Ween standards, if you will, were filed among less-common choices, giving the show a loose, spontaneous vibe. A rave-up “Push Th’ Little Daisies” was tucked between Pure Guava deep cuts “Springtheme” and “Little Birdy,” the latter bearing little resemblance to its slo-mo album version. “Dr. Rock” led off a mid-set trio of thrashers that included “Papa Zit” and “Sketches of Winkle” (both from God Ween Satan, both highly ridiculous). The encore—once given to be either “Poopship Destroyer” or “Buenos Tardes Amigos”—skirted predictability by including a wheezy Mollusk waltz and the giddy Shinola track “Someday,” which featured a synth solo that would make Keith Emerson moist.

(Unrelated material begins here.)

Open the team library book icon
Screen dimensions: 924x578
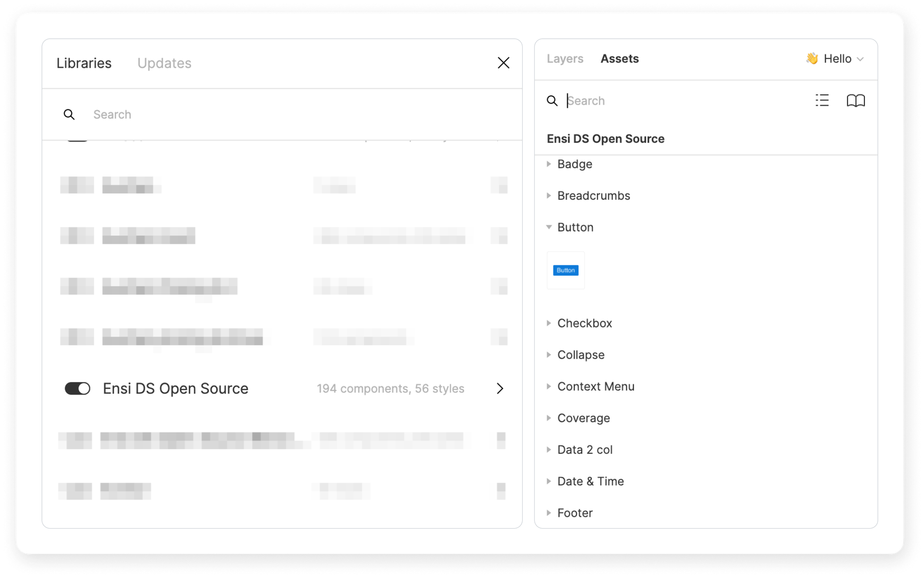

The set mostly alternated between relatively straight-forward rockers and nitrous-riddled psychedelic-prog jams. “Marble Tulip Juicy Tree” (with bizarrely over-loud sound-effects) and “Happy Colored Marbles” set the tone early; nearly half of the tracks from 1997’s nautical farce The Mollusk were touched on through the evening. (As a sad consequence, the just-short-of-brilliant 12 Golden Country Greats was not represented.)

Several new songs provided the biggest surprises. Ween are not generally known for their poignancy, so the as-yet-unrecorded “Light Me Up” was startling. The song, for which Freeman donned a Hunter S. Thompson-esque hat and sunglasses, featured a self-analytical lyric about the perils of rocking hard and drinking harder. This was not role-playing, but rather a man turning himself inside-out (sort of) for his audience (for once). “Leave Deaner Alone”—a short, sharp, funny hard-rocker about guitarist Dean Ween (Mickey Melchiondo) being annoyed by demo-tape-bearing fans—was another highlight.

Then there were the Chocolate and Cheese numbers: “Voodoo Lady” interpolated a verse of Prince’s “Kiss,” with Gener doing a passable impression of the man with the assless pants, and “Roses Are Free” turned into a big hippy dance party. (Had Phish never covered this tune, would Ween’s audience still be acidheads and peripheral Zappa fans?) “The HIV Song”—possibly the most offensive song in the Ween canon, despite having the fewest actual lyrics—was typically festive; “Spinal Meningitis (Got Me Down),” their second-most-offensive, followed. Righteous.